Now, by "conditioning on the outcome of $(W_{1},W_{2})$" (this is the part which is not completely rigorous, but I believe it can be made rigorous),
$$\mathbb{E}_{\rho\pi}[1_{\{Z_{1} \neq Z_{2}\}}] = \mathbb{E}_{\rho\pi}[1_{\{Y_{1} \neq Y_{2}\}}1_{\{W_{1} \neq W_{2}\}}] = \mathbb{E}_{\pi}[1_{\{W_{1} \neq W_{2}\}}\mathbb{E}_{\rho_{W_{1}W_{2}}}[1_{\{Y_{1} \neq Y_{2}\}}\,|\,(W_{1},W_{2})]]$$
where we use that $1_{\{Y_{1} \neq Y_{2}\}}$ is conditionally independent from the outcome of $(W_{1},W_{2})$.

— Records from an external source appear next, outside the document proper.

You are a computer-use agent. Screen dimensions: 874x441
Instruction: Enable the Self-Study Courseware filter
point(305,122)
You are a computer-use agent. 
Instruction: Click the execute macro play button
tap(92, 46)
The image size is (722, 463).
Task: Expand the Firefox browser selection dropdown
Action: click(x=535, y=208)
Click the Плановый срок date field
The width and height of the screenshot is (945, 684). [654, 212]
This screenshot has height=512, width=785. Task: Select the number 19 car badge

The inner conditional expectation $\mathbb{E}_{\rho_{W_{1}W_{2}}}[1_{\{Y_{1} \neq Y_{2}\}}\,|\,(W_{1},W_{2})]$ is less than $1-\alpha$ by our assumptions on the family $\{\rho_{xy}\}$, so in all we get
$$\mathbb{E}_{\rho\pi}[1_{\{Z_{1} \neq Z_{2}\}}] < (1-\alpha)\mathbb{E}_{\pi}[1_{\{W_{1}\neq W_{2}\}}]$$
and so, applying an infimum as in (**),
$$\lVert \mu P - \nu P \rVert_{TV} \leq \inf_{\pi}\mathbb{E}_{\rho\pi}[1_{\{Z_{1} \neq Z_{2}\}}] \leq (1-\alpha)\inf_{\pi}\mathbb{E}_{\pi}[1_{\{W_{1}\neq W_{2}\}}] = (1-\alpha)\lVert \mu - \nu \rVert_{TV}$$
as desired.